▶ [ABOUT THIS EXERCISE]
Using the records that appear below, write out exactly the lines from the one with "Image resolution: width=487" through the one with "Task: Click the google-services.json", keeping both end lines.
^^^^^^^^
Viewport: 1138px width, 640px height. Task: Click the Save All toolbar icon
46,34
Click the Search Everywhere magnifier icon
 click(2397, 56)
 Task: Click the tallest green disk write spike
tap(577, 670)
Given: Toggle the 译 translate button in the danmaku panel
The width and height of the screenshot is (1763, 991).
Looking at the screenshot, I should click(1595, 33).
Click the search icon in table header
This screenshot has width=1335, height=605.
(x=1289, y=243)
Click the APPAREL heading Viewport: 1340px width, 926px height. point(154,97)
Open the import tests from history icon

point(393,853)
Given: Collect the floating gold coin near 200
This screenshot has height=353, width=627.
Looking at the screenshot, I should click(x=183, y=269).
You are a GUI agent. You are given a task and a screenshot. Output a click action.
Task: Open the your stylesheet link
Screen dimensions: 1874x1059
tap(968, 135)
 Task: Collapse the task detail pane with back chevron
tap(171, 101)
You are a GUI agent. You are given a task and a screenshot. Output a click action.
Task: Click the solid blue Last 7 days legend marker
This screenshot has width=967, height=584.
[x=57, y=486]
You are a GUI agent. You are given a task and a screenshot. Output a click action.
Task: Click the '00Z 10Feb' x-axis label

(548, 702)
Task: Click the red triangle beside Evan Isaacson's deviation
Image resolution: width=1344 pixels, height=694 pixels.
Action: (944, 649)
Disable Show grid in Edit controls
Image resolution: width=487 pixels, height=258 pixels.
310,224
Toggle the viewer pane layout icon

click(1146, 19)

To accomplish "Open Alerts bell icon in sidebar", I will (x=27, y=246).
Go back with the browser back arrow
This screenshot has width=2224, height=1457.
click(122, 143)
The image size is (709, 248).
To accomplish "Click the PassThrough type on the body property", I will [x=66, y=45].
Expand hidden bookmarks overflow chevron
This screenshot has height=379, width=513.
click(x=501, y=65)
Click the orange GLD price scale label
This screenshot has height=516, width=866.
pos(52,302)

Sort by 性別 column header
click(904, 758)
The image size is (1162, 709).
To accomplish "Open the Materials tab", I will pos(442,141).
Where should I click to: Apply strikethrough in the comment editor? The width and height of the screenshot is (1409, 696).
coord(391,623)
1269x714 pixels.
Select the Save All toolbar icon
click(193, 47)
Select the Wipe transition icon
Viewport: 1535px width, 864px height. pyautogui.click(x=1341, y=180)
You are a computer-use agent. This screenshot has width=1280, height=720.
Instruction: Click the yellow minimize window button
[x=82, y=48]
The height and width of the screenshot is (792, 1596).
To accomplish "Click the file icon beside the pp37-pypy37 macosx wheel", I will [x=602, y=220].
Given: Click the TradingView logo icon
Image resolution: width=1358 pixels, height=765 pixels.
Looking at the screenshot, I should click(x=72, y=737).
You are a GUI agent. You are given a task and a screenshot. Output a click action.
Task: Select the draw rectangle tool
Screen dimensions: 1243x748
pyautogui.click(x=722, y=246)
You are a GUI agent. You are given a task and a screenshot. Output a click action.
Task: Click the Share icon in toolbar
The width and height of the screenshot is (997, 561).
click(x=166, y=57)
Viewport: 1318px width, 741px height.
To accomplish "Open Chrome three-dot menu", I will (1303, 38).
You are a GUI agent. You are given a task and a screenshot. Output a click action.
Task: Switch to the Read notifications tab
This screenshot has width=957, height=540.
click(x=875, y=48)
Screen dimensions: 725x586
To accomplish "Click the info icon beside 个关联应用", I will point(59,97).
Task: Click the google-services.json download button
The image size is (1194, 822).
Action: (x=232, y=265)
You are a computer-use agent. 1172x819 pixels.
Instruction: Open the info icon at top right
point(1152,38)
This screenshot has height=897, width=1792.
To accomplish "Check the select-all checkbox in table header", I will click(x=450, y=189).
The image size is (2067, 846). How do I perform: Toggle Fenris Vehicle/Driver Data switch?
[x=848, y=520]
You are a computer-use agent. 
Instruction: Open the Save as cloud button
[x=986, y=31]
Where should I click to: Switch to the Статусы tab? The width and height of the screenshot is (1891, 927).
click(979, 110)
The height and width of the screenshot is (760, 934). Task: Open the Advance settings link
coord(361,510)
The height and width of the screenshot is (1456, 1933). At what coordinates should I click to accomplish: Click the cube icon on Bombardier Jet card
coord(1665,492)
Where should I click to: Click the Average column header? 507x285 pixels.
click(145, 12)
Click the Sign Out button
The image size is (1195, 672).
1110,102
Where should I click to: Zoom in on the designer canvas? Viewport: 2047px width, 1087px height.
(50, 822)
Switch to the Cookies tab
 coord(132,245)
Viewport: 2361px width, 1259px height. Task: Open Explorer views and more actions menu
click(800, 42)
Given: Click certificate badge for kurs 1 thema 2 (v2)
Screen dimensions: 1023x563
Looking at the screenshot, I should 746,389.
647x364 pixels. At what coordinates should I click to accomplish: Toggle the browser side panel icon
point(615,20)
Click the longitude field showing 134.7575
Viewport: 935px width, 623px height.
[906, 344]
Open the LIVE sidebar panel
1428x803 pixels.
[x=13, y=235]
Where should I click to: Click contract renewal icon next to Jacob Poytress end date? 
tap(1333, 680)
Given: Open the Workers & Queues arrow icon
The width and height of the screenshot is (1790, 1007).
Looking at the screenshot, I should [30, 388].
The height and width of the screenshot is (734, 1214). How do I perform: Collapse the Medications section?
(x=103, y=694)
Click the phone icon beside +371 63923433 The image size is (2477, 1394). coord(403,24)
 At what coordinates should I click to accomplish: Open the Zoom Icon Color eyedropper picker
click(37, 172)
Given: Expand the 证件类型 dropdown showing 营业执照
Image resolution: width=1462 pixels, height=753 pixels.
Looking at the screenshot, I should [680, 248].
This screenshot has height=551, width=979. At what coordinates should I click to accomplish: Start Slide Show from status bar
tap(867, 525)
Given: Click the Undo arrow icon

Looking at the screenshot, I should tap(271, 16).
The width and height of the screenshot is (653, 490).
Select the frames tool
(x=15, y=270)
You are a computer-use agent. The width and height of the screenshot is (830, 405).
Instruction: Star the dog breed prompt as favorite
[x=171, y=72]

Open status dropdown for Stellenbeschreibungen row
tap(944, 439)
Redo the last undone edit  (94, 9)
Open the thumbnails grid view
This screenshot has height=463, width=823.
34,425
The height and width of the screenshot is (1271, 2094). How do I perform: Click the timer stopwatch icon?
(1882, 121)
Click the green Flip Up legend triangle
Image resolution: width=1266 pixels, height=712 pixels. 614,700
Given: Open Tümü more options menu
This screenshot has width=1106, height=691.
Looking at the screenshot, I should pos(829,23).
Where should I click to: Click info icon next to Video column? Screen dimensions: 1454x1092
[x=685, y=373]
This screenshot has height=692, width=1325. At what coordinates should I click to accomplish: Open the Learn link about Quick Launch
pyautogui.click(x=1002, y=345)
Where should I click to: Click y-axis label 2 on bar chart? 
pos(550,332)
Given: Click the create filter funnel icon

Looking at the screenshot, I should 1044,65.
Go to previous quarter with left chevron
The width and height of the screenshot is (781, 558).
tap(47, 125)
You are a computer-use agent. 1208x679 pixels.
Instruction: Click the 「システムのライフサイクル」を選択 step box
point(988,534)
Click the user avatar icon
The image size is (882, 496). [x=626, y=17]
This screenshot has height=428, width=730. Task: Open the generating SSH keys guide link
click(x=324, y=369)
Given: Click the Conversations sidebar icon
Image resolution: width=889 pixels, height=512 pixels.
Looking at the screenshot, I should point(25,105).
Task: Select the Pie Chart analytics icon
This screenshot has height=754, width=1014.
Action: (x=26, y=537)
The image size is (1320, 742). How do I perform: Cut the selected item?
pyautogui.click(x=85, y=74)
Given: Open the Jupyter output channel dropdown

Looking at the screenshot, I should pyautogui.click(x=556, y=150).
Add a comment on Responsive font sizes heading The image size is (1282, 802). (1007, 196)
^^^^^^^^
▶ [FINISHED EXERCISE]
Image resolution: width=487 pixels, height=258 pixels.
310,224
Toggle the viewer pane layout icon

click(1146, 19)

To accomplish "Open Alerts bell icon in sidebar", I will (x=27, y=246).
Go back with the browser back arrow
This screenshot has width=2224, height=1457.
click(122, 143)
The image size is (709, 248).
To accomplish "Click the PassThrough type on the body property", I will [x=66, y=45].
Expand hidden bookmarks overflow chevron
This screenshot has height=379, width=513.
click(x=501, y=65)
Click the orange GLD price scale label
This screenshot has height=516, width=866.
pos(52,302)

Sort by 性別 column header
click(904, 758)
The image size is (1162, 709).
To accomplish "Open the Materials tab", I will pos(442,141).
Where should I click to: Apply strikethrough in the comment editor? The width and height of the screenshot is (1409, 696).
coord(391,623)
1269x714 pixels.
Select the Save All toolbar icon
click(193, 47)
Select the Wipe transition icon
Viewport: 1535px width, 864px height. pyautogui.click(x=1341, y=180)
You are a computer-use agent. This screenshot has width=1280, height=720.
Instruction: Click the yellow minimize window button
[x=82, y=48]
The height and width of the screenshot is (792, 1596).
To accomplish "Click the file icon beside the pp37-pypy37 macosx wheel", I will [x=602, y=220].
Given: Click the TradingView logo icon
Image resolution: width=1358 pixels, height=765 pixels.
Looking at the screenshot, I should click(x=72, y=737).
You are a GUI agent. You are given a task and a screenshot. Output a click action.
Task: Select the draw rectangle tool
Screen dimensions: 1243x748
pyautogui.click(x=722, y=246)
You are a GUI agent. You are given a task and a screenshot. Output a click action.
Task: Click the Share icon in toolbar
The width and height of the screenshot is (997, 561).
click(x=166, y=57)
Viewport: 1318px width, 741px height.
To accomplish "Open Chrome three-dot menu", I will (1303, 38).
You are a GUI agent. You are given a task and a screenshot. Output a click action.
Task: Switch to the Read notifications tab
This screenshot has width=957, height=540.
click(x=875, y=48)
Screen dimensions: 725x586
To accomplish "Click the info icon beside 个关联应用", I will point(59,97).
Task: Click the google-services.json download button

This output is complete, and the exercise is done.